**Passage provided:**
REFLECTING ON THE FIRST PANDEMIC-DRUG ADDICTION

DRUG addiction is most likely the paramount localised experience that was never summoned to the apex of active attention through meaningful public discourse by the authorities across governments. Drug addiction is now proliferated by substances through diverse mediums and has edged into a normalcy avoiding records of impact on spontaneous crime and of its captured souls or victims that parade before us in our streets. Human beings that some families are still struggling with, others with less social resources to sustain an addict, and the family still survive have had to let loose kinfolk who had become too dangerous and imposing to sensibly manage, to join Guyana’s numerous walking dead, across ethnic and social strata.
I have had experience enough to declare that I do know some things about this. I do understand why some went into the embrace of the narcotics business. Most of our history, the working class has never been salary-wise rewarded in keeping with the demands of the day. To see your father or mother work all their lives and suffer in the end because there was no money for medical attention with dignity, or end up at the “poor house” because the yard where the observing tortured youth and siblings were born, in a rented house that was abruptly after years sold, and the new owner wanted everyone out, and the disturbance of that resonated a desperation of ‘I’ against the world.

[Stored data entries]

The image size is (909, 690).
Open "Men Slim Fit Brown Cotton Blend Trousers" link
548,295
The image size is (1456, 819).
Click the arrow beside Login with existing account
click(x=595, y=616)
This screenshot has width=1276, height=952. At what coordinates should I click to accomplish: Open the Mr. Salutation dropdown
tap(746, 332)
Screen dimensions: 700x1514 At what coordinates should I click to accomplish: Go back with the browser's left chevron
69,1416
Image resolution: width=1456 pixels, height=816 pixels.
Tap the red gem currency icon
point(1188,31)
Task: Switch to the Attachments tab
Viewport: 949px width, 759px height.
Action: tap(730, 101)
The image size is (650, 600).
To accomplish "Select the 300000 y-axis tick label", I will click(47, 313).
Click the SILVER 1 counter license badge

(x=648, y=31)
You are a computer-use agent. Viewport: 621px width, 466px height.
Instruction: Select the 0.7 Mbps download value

**What to work on:**
1. Translate this sentence from the piece on drug addiction into Spanish: "I do understand why some went into the embrace of the narcotics business."
2. In the piece on drug addiction, list every family member named in the paragraph beginning "I have had experience enough".

**Answers to the exercise:**
1. Sí entiendo por qué algunos se lanzaron a los brazos del negocio de los narcóticos.

2. father, mother, siblings